McMaster ("The Pipe Dream of Easy War," Sunday Review, July
21) when he attributes our failures in Iraq and Afghanistan to an overreliance
on new technology, which clouded our understanding of the conflicts.
The problems in both wars
were created primarily because President George W. Bush and his advisers
ignored the advice of the Army chief of staff about how many troops to send
into Iraq and the on-the-ground commanders' warnings about disbanding the Iraqi
Army and civil service. Similarly, in Afghanistan they snatched defeat from the
jaws of victory in 2003 by ignoring our military commanders and diverting
manpower and resources to the unnecessary war in Iraq.
This
is the problem I have with Dr. Korb's letter: I worry that it helps enable the
U.S military to go on blaming the civilians for everything that went wrong in
Iraq. Yes, I know the Bush administration made huge mistakes -- like invading
Iraq in the first place, not having a plan for what to do once it got there,
and operating on bizarre assumptions rather than a realistic assessment of the
way forward.

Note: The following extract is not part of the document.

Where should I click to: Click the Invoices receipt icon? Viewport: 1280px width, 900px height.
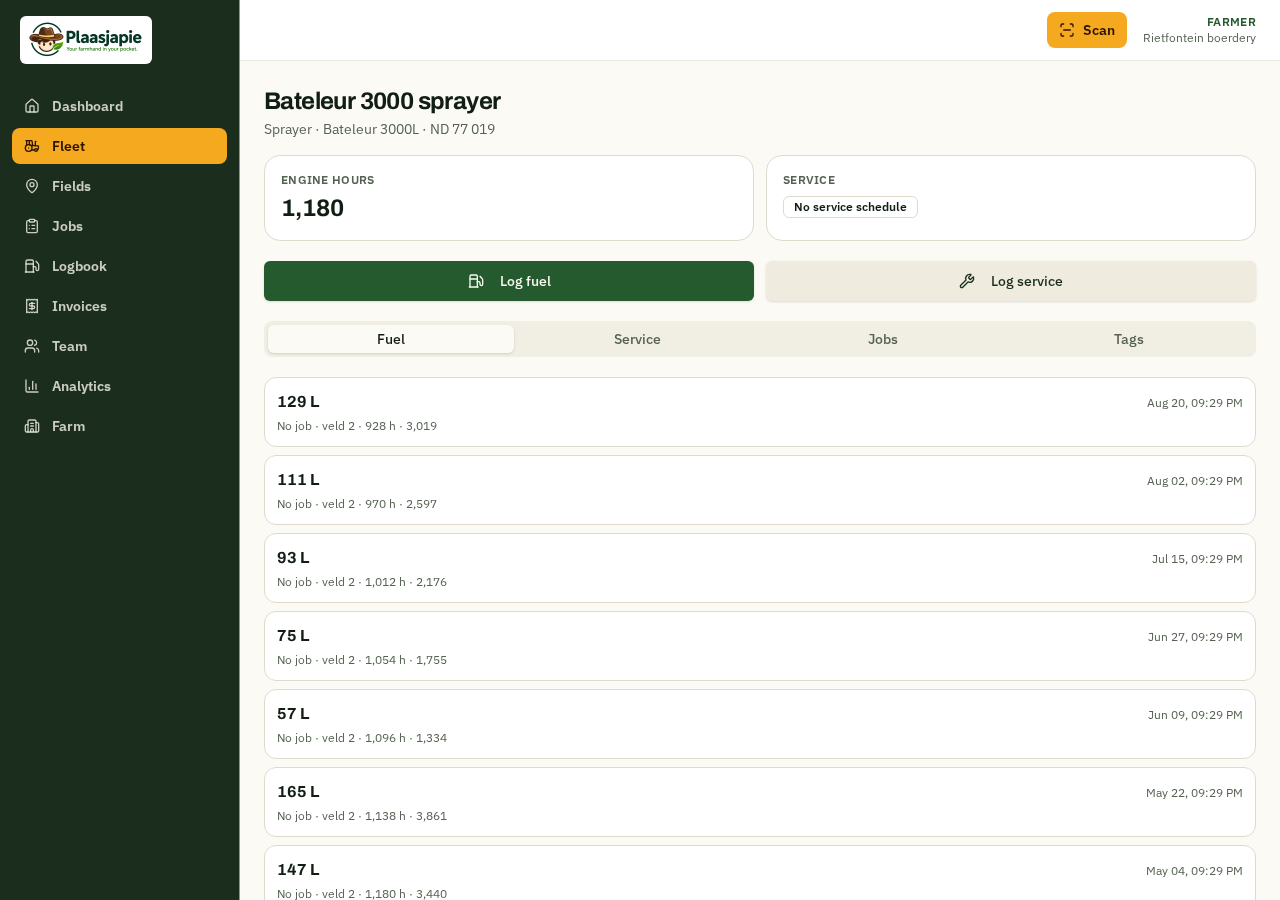(32, 306)
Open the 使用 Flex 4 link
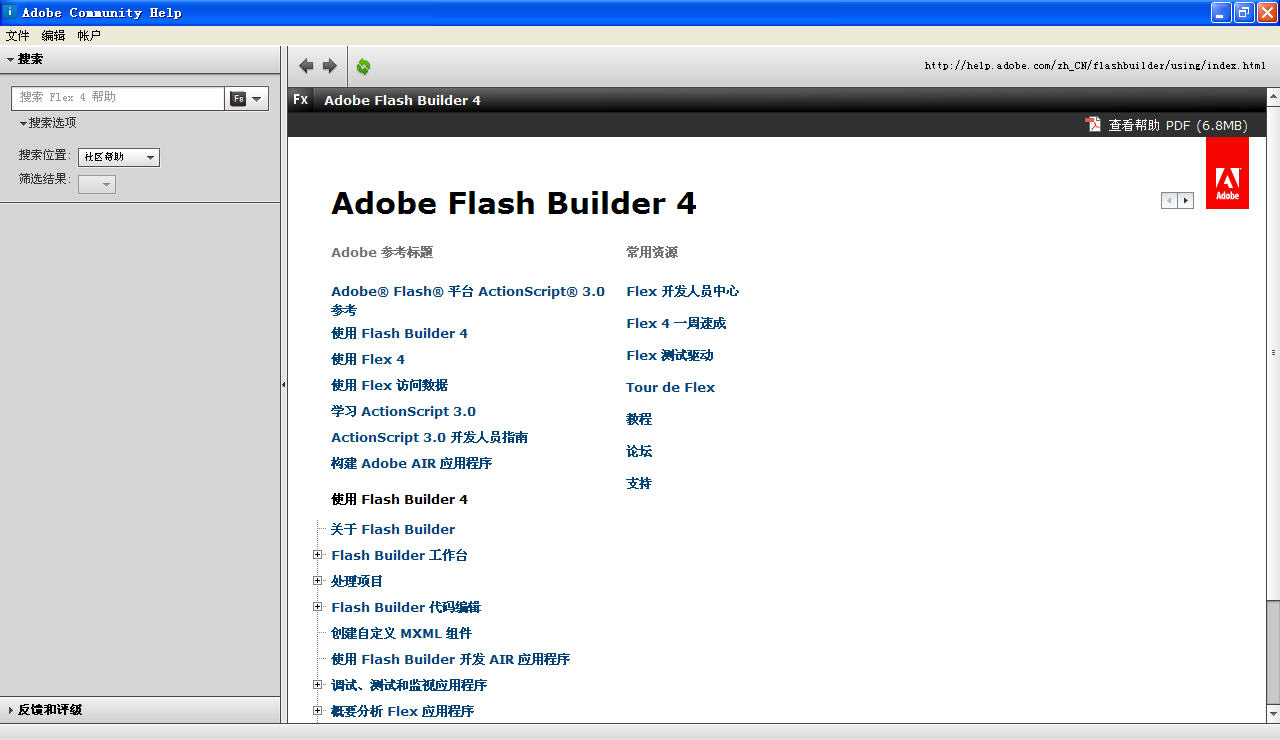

In fact, I wrote a book about
all that.
That
said, the U.S. military made huge mistakes as well, but has not had to confront
them nearly as much. The fact of the matter is that our military was badly
unprepared for the tasks facing it in Iraq, especially at the general officer
level. Had the Bush administration listened to General Shinseki and sent twice
as many troops, we likely would have had our poorly commanded troops simply
pissing off twice as many Iraqis. Good strategy will fix bad tactics, but good
tactics will not fix bad strategy, or take the place of no strategy.
Why
do I think the U.S. military has failed to heed the lessons of Iraq? Because I
think that, among other things, it has never addressed two major problems it
had there. The first is torture, the second is the effect of troop rotations on
the conduct of the war. (For example, why did some units torture, and others
didn't? And what was the effect of rotating all but the four stars out every
year?) Korb's letter, and similar expressions, simply make it easier for the
military to go on whistling past the graveyard.